Ebû İshâk Salebi hazretleri tefsîr ve Şafiî mezhebi fıkıh
âlimidir. 427 (m. 1035) senesinde Nişâbûr’da vefât etti. Zamanındaki birçok
âlimden ilim alıp, hadîs-i şerîf rivâyet etmiştir.
Salebî, Bekâra sûresi ikiyüzseksenaltıncı “Ey Rabbimiz, bizden öncekilere
yüklediğin musîbetler gibi bize ağır yük yükleme” meâlindeki âyetin tefsîrinde
diyor ki:
Eyyûb aleyhisselâma, "bu uzun belâ içerisinde, sana en zor ne geldi?"
diye sorduklarında “Düşmanların serzenişi (başa kakması) her şeyden daha
zordur” buyurdu. Bu konuda başka tefsîrlerde yazıyor ki:
Yûsuf aleyhisselâmı, kardeşleri kuyuya attıkları zaman, kuyunun dibinde taş
vardı. Mübârek dizi o taşa geldi O kadar canı yandı ki, kardeşlerinin
cefasından ve babasının ayrılığından daha zor oldu. Bütün gece, onun ağrısından
inledi. Seher vakti olunca, Allahü teâlâ acısını durdurdu. Cebrâil aleyhisselâm
gelip; “Ey Yûsuf! Rabbin sana selâm gönderiyor ve 'Bu derin kuyunun dibinde, bu
elem ve acı ile nasılsın?' diye soruyor” dedi. Bundan sonra Cebrâil
aleyhisselâm “Ey Yûsuf! Duâ et, ne arzu ediyorsan dile, Rabbin sana verecek”
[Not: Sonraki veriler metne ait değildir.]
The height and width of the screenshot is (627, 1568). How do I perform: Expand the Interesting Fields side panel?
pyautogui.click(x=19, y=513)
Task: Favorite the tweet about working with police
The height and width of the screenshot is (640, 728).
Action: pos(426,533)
dedi. "Ey Cebrâil, benim için sen duâ et" dedi. Cebrâil aleyhisselâm
onun için duâ etti ve o da âmin dedi. Sonra, "Ey Cebrâil, ben duâ edeyim,
sen âmin söyle" dedi. Ellerini kaldırıp, duâ etti. Ve Cebrâil
(aleyhisselâm) âmin dedi. "Yâ Rabbî, bu seher vaktinde bana şifâ
gönderdiğin gibi, dünyânın sonuna kadar, bütün hastalara, seher vaktinde şifa
gönder” dedi. Allahü teâlâ, duâsını kabûl buyurdu. Bunun için, bir hasta ne
kadar hasta olsa da, seher vaktinde rahatlar. Bu, Yûsuf aleyhisselâmın duâsı
bereketi iledir.
Allahü teâlâ, Bekâra sûresi yüzellibeşinci âyet-i kerîmesinde meâlen, “Ey
mü’minler! (İtaatkârı, asi olandan ayırt etmek için) sizi biraz korku, biraz
açlık, biraz da mallardan, canlardan ve mahsûllerden yana eksiltmekle, and
olsun imtihan edeceğiz. Ey Habîbim! Sabredenlere (lütuf ve ihsânlarımı)
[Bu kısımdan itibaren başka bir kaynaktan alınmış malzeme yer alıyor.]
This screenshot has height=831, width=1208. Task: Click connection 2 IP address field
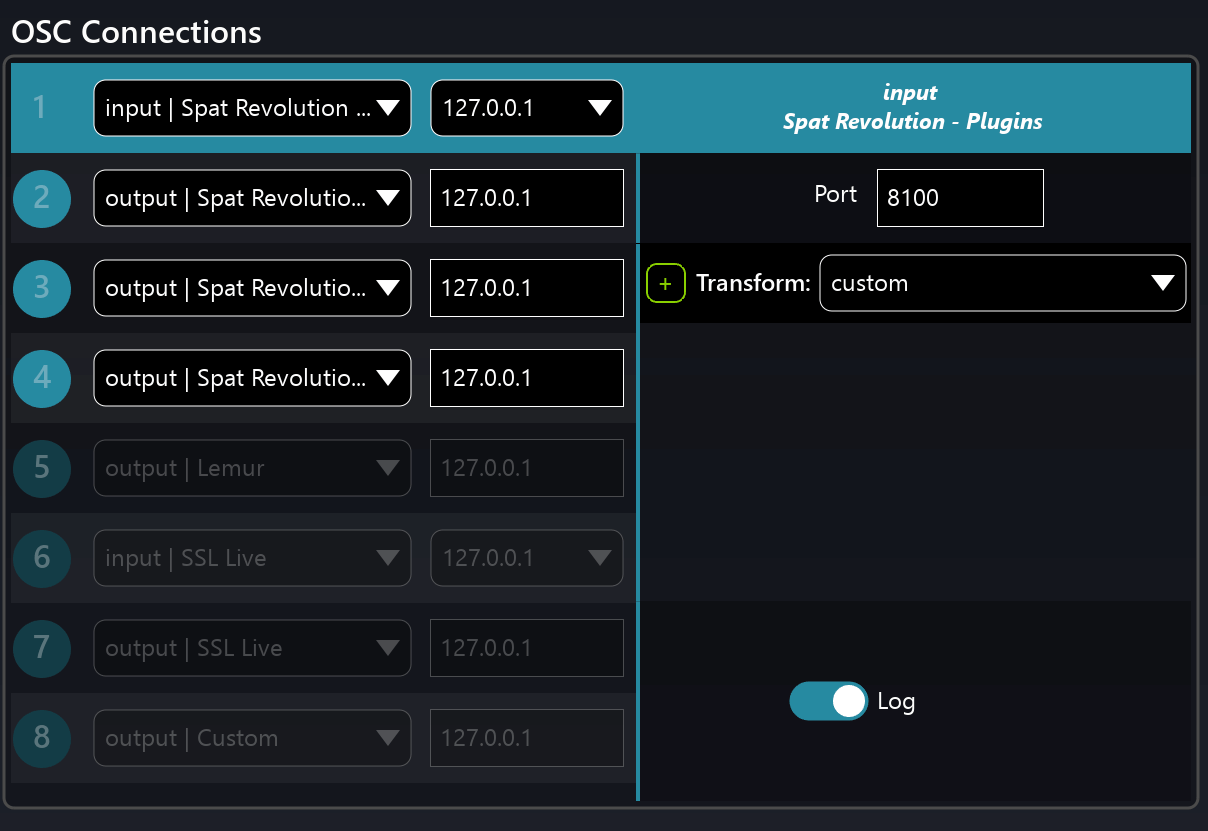click(526, 198)
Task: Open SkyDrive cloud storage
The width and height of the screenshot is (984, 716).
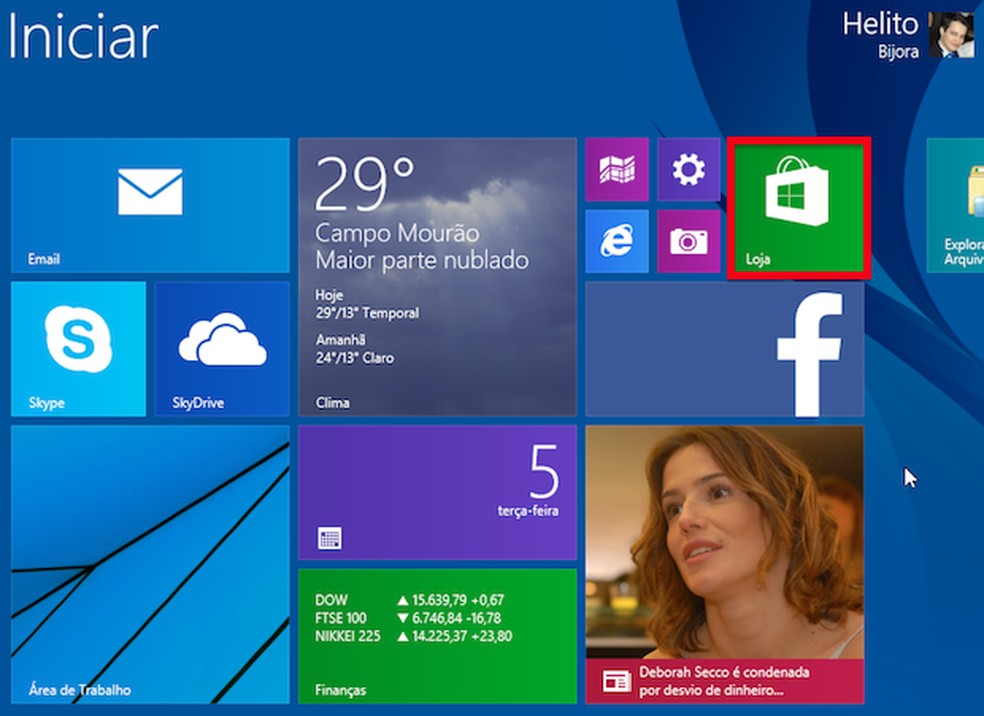Action: pos(221,348)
müjdele!” buyurmaktadır. Bu âyet-i kerîmenin tefsîrinde; Salebi, imâm-ı Şafiî’den
rivâyetle buyurdu ki:
“Bu âyet-i kerîmedeki korku; Allah korkusu, açlık; Ramazân-ı şerîf orucu, mal
noksanlığı; zekât ve sadaka vermek, can ise; hastalık, hayvan ve çocuğun
ölmesidir." Sonra Bekâra sûresi yüzellialtıncı âyet-i kerîmesinde meâlen;
“Sabredenler, o kimselerdir ki, kendilerine bir belâ geldiği zaman teslimiyet
göstererek: 'Biz Allahın kuluyuz ve (öldükten sonra da) yine Ona döneceğiz'
derler” buyuruyor.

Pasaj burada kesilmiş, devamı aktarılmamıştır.